======== Provided entries ========

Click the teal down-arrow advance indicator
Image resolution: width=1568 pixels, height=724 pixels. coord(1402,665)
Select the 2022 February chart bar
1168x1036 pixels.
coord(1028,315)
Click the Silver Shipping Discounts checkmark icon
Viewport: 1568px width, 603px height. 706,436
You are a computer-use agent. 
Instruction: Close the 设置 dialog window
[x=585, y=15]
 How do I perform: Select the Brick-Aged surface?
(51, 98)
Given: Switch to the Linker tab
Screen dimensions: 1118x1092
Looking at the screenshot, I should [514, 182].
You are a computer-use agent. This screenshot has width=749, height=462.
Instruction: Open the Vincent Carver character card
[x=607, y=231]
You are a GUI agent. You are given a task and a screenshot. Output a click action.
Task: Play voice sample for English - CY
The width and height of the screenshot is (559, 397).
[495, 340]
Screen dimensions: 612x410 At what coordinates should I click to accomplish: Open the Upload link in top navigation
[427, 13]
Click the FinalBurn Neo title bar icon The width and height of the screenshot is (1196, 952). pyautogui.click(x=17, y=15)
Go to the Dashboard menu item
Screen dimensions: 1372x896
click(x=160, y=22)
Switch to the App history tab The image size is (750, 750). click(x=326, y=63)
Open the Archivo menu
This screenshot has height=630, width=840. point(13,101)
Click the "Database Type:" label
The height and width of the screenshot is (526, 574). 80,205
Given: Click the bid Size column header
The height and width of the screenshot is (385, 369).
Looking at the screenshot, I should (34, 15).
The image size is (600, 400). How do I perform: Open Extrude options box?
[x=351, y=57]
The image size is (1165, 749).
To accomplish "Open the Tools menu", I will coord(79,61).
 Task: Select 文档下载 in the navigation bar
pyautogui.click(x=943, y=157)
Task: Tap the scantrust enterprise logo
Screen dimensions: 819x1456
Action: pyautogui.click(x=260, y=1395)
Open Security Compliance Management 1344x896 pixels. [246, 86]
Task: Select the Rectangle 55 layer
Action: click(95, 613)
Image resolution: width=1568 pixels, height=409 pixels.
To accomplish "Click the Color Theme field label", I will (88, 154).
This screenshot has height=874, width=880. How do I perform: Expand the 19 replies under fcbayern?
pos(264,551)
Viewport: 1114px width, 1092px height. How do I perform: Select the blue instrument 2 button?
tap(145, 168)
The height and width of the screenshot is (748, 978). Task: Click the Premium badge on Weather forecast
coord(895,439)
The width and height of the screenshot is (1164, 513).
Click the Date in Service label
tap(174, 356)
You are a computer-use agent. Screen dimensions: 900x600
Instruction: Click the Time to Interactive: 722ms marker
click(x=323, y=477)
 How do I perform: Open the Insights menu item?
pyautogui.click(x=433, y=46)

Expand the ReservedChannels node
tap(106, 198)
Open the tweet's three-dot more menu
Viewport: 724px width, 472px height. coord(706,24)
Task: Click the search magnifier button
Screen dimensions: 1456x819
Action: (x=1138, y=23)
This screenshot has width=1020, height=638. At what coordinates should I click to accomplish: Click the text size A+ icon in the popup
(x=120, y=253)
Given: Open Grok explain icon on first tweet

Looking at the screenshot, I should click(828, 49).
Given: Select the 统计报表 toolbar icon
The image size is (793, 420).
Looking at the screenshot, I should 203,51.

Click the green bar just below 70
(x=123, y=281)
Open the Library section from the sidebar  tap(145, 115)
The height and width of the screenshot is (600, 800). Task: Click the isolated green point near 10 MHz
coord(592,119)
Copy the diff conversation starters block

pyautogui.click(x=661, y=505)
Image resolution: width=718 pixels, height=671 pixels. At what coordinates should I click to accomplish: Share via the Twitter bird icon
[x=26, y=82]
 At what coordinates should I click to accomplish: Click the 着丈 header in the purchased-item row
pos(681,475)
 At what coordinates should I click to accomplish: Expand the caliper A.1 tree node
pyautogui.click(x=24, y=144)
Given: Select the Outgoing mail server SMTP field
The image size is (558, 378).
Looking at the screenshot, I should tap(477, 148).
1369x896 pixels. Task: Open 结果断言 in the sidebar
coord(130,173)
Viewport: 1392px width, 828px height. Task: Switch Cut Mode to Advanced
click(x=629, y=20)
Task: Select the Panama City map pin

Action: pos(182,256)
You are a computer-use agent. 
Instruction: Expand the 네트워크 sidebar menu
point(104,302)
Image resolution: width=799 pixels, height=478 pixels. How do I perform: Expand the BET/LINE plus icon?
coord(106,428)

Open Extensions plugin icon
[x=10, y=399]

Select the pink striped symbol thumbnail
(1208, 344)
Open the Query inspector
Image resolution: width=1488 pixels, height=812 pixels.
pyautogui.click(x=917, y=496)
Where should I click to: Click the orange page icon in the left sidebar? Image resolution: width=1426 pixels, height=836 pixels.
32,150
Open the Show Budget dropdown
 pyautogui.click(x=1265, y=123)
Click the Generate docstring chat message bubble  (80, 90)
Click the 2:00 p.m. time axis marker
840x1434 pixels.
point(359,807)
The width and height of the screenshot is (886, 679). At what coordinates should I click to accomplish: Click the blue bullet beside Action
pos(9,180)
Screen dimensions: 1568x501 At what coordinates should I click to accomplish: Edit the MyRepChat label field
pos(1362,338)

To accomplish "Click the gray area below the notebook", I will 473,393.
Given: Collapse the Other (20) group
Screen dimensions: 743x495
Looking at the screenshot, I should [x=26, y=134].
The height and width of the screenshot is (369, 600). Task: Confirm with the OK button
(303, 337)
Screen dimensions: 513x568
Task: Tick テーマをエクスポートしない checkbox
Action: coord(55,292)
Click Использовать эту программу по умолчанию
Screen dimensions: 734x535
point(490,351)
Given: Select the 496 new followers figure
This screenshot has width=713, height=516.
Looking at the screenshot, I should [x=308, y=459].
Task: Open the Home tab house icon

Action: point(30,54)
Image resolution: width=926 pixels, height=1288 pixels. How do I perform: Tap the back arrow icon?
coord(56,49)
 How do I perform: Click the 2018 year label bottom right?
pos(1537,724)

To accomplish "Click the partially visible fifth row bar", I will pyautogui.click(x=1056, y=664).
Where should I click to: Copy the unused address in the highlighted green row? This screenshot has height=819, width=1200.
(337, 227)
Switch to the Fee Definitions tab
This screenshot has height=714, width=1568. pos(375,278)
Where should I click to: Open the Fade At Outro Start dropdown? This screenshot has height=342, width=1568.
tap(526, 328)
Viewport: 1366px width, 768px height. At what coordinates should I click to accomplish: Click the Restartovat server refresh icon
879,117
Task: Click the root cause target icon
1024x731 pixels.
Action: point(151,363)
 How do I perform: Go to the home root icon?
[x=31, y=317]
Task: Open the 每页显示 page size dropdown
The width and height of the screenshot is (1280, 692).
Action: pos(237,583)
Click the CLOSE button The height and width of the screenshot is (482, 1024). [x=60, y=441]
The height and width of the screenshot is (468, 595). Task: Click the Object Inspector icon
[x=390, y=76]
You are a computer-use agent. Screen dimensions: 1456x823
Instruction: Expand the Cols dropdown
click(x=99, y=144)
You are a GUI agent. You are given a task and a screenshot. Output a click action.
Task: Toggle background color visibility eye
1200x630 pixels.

========

Work order = The whole listing must be reproduced exactly. Do not skip a line.

Response box =
Click the teal down-arrow advance indicator
Image resolution: width=1568 pixels, height=724 pixels. coord(1402,665)
Select the 2022 February chart bar
1168x1036 pixels.
coord(1028,315)
Click the Silver Shipping Discounts checkmark icon
Viewport: 1568px width, 603px height. 706,436
You are a computer-use agent. 
Instruction: Close the 设置 dialog window
[x=585, y=15]
 How do I perform: Select the Brick-Aged surface?
(51, 98)
Given: Switch to the Linker tab
Screen dimensions: 1118x1092
Looking at the screenshot, I should [514, 182].
You are a computer-use agent. This screenshot has width=749, height=462.
Instruction: Open the Vincent Carver character card
[x=607, y=231]
You are a GUI agent. You are given a task and a screenshot. Output a click action.
Task: Play voice sample for English - CY
The width and height of the screenshot is (559, 397).
[495, 340]
Screen dimensions: 612x410 At what coordinates should I click to accomplish: Open the Upload link in top navigation
[427, 13]
Click the FinalBurn Neo title bar icon The width and height of the screenshot is (1196, 952). pyautogui.click(x=17, y=15)
Go to the Dashboard menu item
Screen dimensions: 1372x896
click(x=160, y=22)
Switch to the App history tab The image size is (750, 750). click(x=326, y=63)
Open the Archivo menu
This screenshot has height=630, width=840. point(13,101)
Click the "Database Type:" label
The height and width of the screenshot is (526, 574). 80,205
Given: Click the bid Size column header
The height and width of the screenshot is (385, 369).
Looking at the screenshot, I should (34, 15).
The image size is (600, 400). How do I perform: Open Extrude options box?
[x=351, y=57]
The image size is (1165, 749).
To accomplish "Open the Tools menu", I will coord(79,61).
 Task: Select 文档下载 in the navigation bar
pyautogui.click(x=943, y=157)
Task: Tap the scantrust enterprise logo
Screen dimensions: 819x1456
Action: pyautogui.click(x=260, y=1395)
Open Security Compliance Management 1344x896 pixels. [246, 86]
Task: Select the Rectangle 55 layer
Action: click(95, 613)
Image resolution: width=1568 pixels, height=409 pixels.
To accomplish "Click the Color Theme field label", I will (88, 154).
This screenshot has height=874, width=880. How do I perform: Expand the 19 replies under fcbayern?
pos(264,551)
Viewport: 1114px width, 1092px height. How do I perform: Select the blue instrument 2 button?
tap(145, 168)
The height and width of the screenshot is (748, 978). Task: Click the Premium badge on Weather forecast
coord(895,439)
The width and height of the screenshot is (1164, 513).
Click the Date in Service label
tap(174, 356)
You are a computer-use agent. Screen dimensions: 900x600
Instruction: Click the Time to Interactive: 722ms marker
click(x=323, y=477)
 How do I perform: Open the Insights menu item?
pyautogui.click(x=433, y=46)

Expand the ReservedChannels node
tap(106, 198)
Open the tweet's three-dot more menu
Viewport: 724px width, 472px height. coord(706,24)
Task: Click the search magnifier button
Screen dimensions: 1456x819
Action: (x=1138, y=23)
This screenshot has width=1020, height=638. At what coordinates should I click to accomplish: Click the text size A+ icon in the popup
(x=120, y=253)
Given: Open Grok explain icon on first tweet

Looking at the screenshot, I should click(828, 49).
Given: Select the 统计报表 toolbar icon
The image size is (793, 420).
Looking at the screenshot, I should 203,51.

Click the green bar just below 70
(x=123, y=281)
Open the Library section from the sidebar  tap(145, 115)
The height and width of the screenshot is (600, 800). Task: Click the isolated green point near 10 MHz
coord(592,119)
Copy the diff conversation starters block

pyautogui.click(x=661, y=505)
Image resolution: width=718 pixels, height=671 pixels. At what coordinates should I click to accomplish: Share via the Twitter bird icon
[x=26, y=82]
 At what coordinates should I click to accomplish: Click the 着丈 header in the purchased-item row
pos(681,475)
 At what coordinates should I click to accomplish: Expand the caliper A.1 tree node
pyautogui.click(x=24, y=144)
Given: Select the Outgoing mail server SMTP field
The image size is (558, 378).
Looking at the screenshot, I should tap(477, 148).
1369x896 pixels. Task: Open 结果断言 in the sidebar
coord(130,173)
Viewport: 1392px width, 828px height. Task: Switch Cut Mode to Advanced
click(x=629, y=20)
Task: Select the Panama City map pin

Action: pos(182,256)
You are a computer-use agent. 
Instruction: Expand the 네트워크 sidebar menu
point(104,302)
Image resolution: width=799 pixels, height=478 pixels. How do I perform: Expand the BET/LINE plus icon?
coord(106,428)

Open Extensions plugin icon
[x=10, y=399]

Select the pink striped symbol thumbnail
(1208, 344)
Open the Query inspector
Image resolution: width=1488 pixels, height=812 pixels.
pyautogui.click(x=917, y=496)
Where should I click to: Click the orange page icon in the left sidebar? Image resolution: width=1426 pixels, height=836 pixels.
32,150
Open the Show Budget dropdown
 pyautogui.click(x=1265, y=123)
Click the Generate docstring chat message bubble  (80, 90)
Click the 2:00 p.m. time axis marker
840x1434 pixels.
point(359,807)
The width and height of the screenshot is (886, 679). At what coordinates should I click to accomplish: Click the blue bullet beside Action
pos(9,180)
Screen dimensions: 1568x501 At what coordinates should I click to accomplish: Edit the MyRepChat label field
pos(1362,338)

To accomplish "Click the gray area below the notebook", I will 473,393.
Given: Collapse the Other (20) group
Screen dimensions: 743x495
Looking at the screenshot, I should [x=26, y=134].
The height and width of the screenshot is (369, 600). Task: Confirm with the OK button
(303, 337)
Screen dimensions: 513x568
Task: Tick テーマをエクスポートしない checkbox
Action: coord(55,292)
Click Использовать эту программу по умолчанию
Screen dimensions: 734x535
point(490,351)
Given: Select the 496 new followers figure
This screenshot has width=713, height=516.
Looking at the screenshot, I should [x=308, y=459].
Task: Open the Home tab house icon

Action: point(30,54)
Image resolution: width=926 pixels, height=1288 pixels. How do I perform: Tap the back arrow icon?
coord(56,49)
 How do I perform: Click the 2018 year label bottom right?
pos(1537,724)

To accomplish "Click the partially visible fifth row bar", I will pyautogui.click(x=1056, y=664).
Where should I click to: Copy the unused address in the highlighted green row? This screenshot has height=819, width=1200.
(337, 227)
Switch to the Fee Definitions tab
This screenshot has height=714, width=1568. pos(375,278)
Where should I click to: Open the Fade At Outro Start dropdown? This screenshot has height=342, width=1568.
tap(526, 328)
Viewport: 1366px width, 768px height. At what coordinates should I click to accomplish: Click the Restartovat server refresh icon
879,117
Task: Click the root cause target icon
1024x731 pixels.
Action: point(151,363)
 How do I perform: Go to the home root icon?
[x=31, y=317]
Task: Open the 每页显示 page size dropdown
The width and height of the screenshot is (1280, 692).
Action: pos(237,583)
Click the CLOSE button The height and width of the screenshot is (482, 1024). [x=60, y=441]
The height and width of the screenshot is (468, 595). Task: Click the Object Inspector icon
[x=390, y=76]
You are a computer-use agent. Screen dimensions: 1456x823
Instruction: Expand the Cols dropdown
click(x=99, y=144)
You are a GUI agent. You are given a task and a screenshot. Output a click action.
Task: Toggle background color visibility eye
1200x630 pixels.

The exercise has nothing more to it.